- PROVIDED RECORDS

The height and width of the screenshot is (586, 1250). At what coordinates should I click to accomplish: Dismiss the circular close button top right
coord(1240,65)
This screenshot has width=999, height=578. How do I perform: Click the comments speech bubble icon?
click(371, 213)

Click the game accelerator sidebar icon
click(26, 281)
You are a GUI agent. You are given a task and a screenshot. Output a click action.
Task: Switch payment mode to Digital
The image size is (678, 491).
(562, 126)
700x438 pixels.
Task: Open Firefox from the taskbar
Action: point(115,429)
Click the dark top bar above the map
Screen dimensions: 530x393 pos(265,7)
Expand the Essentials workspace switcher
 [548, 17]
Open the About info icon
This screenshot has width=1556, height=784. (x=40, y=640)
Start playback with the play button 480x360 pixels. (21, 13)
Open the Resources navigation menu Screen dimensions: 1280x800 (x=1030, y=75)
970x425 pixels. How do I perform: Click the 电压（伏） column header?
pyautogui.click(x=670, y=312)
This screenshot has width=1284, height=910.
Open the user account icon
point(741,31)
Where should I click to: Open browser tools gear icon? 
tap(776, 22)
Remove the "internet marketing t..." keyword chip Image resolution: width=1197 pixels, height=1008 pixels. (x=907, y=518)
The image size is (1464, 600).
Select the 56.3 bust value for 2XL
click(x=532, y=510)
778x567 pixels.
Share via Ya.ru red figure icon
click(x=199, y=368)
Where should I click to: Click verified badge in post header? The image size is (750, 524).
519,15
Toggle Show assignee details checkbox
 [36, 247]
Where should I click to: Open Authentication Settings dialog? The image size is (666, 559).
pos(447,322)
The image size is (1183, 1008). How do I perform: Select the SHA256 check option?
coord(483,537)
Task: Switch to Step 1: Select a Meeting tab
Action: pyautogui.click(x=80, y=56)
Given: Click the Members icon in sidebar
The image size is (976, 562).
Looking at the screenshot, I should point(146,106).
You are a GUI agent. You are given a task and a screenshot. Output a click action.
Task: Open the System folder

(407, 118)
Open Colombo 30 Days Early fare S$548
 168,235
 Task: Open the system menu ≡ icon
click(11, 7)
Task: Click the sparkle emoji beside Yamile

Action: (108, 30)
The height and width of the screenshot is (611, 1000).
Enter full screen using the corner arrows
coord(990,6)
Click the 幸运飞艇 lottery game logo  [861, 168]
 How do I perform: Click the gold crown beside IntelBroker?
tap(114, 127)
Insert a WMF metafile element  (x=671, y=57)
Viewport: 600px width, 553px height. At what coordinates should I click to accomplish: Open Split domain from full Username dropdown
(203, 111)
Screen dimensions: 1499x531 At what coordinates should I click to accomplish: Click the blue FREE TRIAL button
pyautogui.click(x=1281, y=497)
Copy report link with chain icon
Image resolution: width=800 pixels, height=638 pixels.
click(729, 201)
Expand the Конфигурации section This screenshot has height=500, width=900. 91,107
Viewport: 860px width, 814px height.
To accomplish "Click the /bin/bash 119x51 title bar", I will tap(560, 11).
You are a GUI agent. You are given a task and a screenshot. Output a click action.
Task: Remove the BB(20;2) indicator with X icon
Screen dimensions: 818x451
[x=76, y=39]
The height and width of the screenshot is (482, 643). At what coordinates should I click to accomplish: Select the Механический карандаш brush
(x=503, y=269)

- TASK STATEMENT
In the records, count every line that includes "Remove" and give the count alone.

- ANSWER TO THIS EXERCISE
2